Entrenar está bien. Compartirlo con gente que suma, todavía mejor.
Aquí cada uno llega con su ritmo, sus objetivos y sus ganas. El resto lo hacemos juntos.
Hazte socio de Búhos del Alba y empieza a formar parte de todo lo que está por venir.
Corremos, compartimos kilómetros y disfrutamos del camino.
Aquí hay sitio para todos los ritmos.
Todo empezó por culpa de una maratón.
Una conversación sobre running y una de esas ideas que parecen estupendas hasta que haces clic en “inscribirse”: correr el Maratón de Barcelona.
Todavía no lo sabíamos, pero acabábamos de poner en marcha algo bastante más grande que preparar 42 kilómetros.
La idea era preparar juntos el Maratón de Barcelona. Nada más.
Pero llegaron los planes de entrenamiento, las primeras quedadas, las tiradas largas, alguna carrera y muchas conversaciones mientras sumábamos kilómetros.
Y entre una cosa y otra empezó a aparecer una pregunta: ¿y si montamos algo nuestro?
Había un pequeño problema: encontrar tiempo para entrenar.
La solución fue sencilla… aunque no especialmente cómoda: poner el despertador a las 5:00 de la mañana.
Era la hora en la que podíamos coincidir, entrenar y volver antes de que empezara el día. Con el tiempo, aquellas madrugadas dejaron de ser solo un horario. Sin saberlo, estaban dando nombre a lo que vendría después.
Cada vez éramos más y aquello empezaba a parecerse a algo más que un grupo para salir a correr.
Tocaba encontrar un nombre, una camiseta y, casi sin darnos cuenta, una identidad.
Así empezó a tomar forma Búhos del Alba.
Todo empezó casi como una broma. Un grupo, una camiseta y muchas ideas hasta encontrar un nombre y una identidad que realmente nos representara. Así, poco a poco, nació Búhos del Alba.
Antes de ser Búhos del Alba, fuimos simplemente un grupo de amigos compartiendo kilómetros y madrugones.

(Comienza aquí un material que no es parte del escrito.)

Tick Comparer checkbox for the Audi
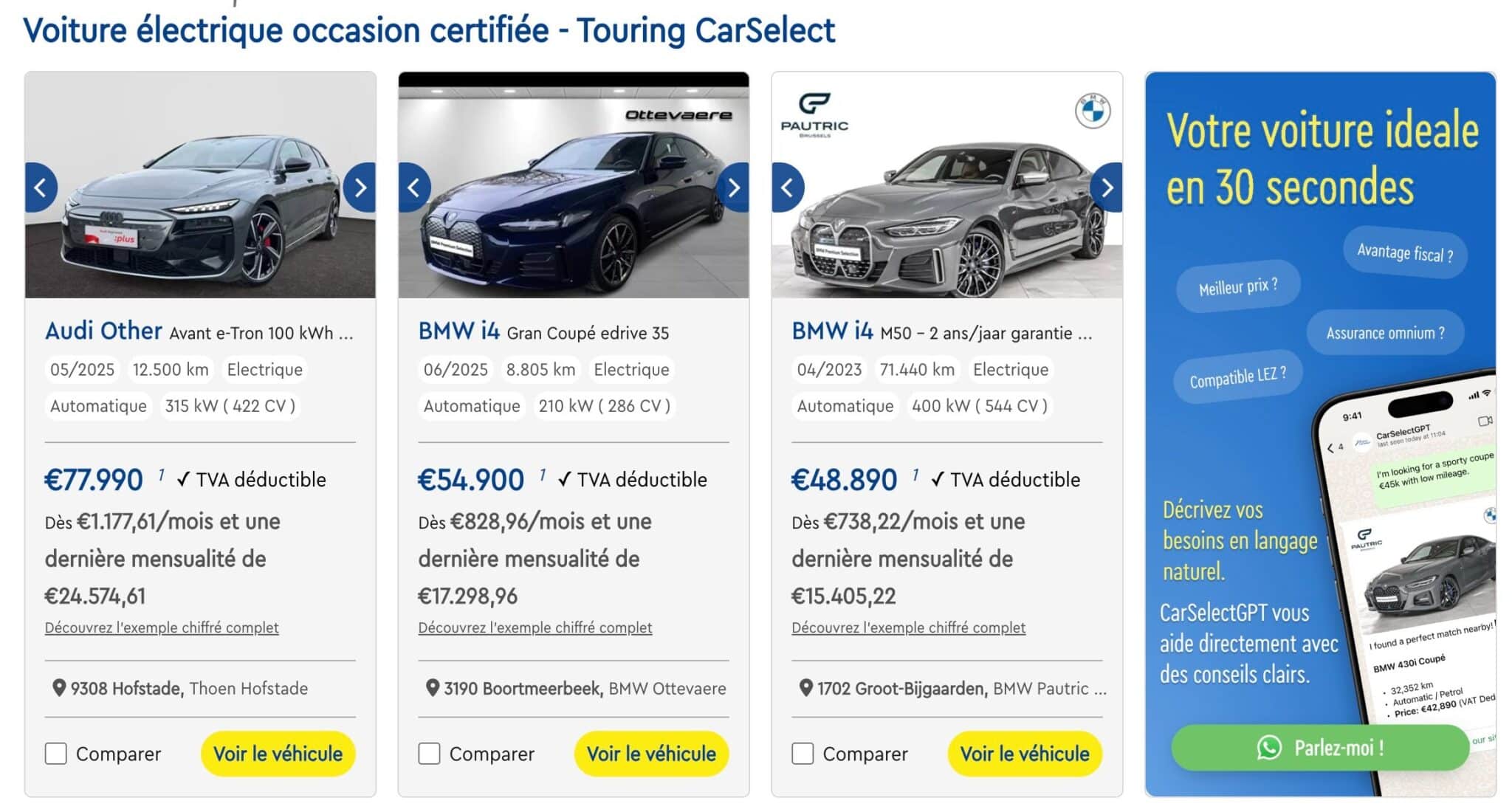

Todo empezó casi como una broma, con Unfollowing the Plan, pero poco a poco apareció la idea de crear algo propio. Empezamos a buscar un nombre, a probar diseños y a darle forma a una identidad que realmente nos representara.
Hubo muchas versiones, muchos búhos y unas cuantas camisetas por el camino. Algunas ideas funcionaron. Otras —como aquella camiseta rosa— estuvieron muy cerca.
Hasta que todo empezó a encajar: el nombre, el búho, los colores y una equipación que ya sentíamos nuestra.
Así nació Búhos del Alba. No como una marca ni como un proyecto perfectamente planeado, sino como suelen nacer las mejores historias: entre amigos, deporte y muchas ganas de hacer algo juntos.
Búhos del Alba no nació para ser un club más. Nació de algo mucho más sencillo: compartir kilómetros, madrugones y ganas de disfrutar del deporte juntos.
Con el tiempo llegaron más personas, más disciplinas y nuevos retos. Pero hay algo que sigue exactamente igual: aquí nadie tiene que demostrar nada para formar parte.
Corremos. Pedaleamos. Entrenamos. Nos picamos. Nos reímos. Y, sobre todo, lo hacemos juntos.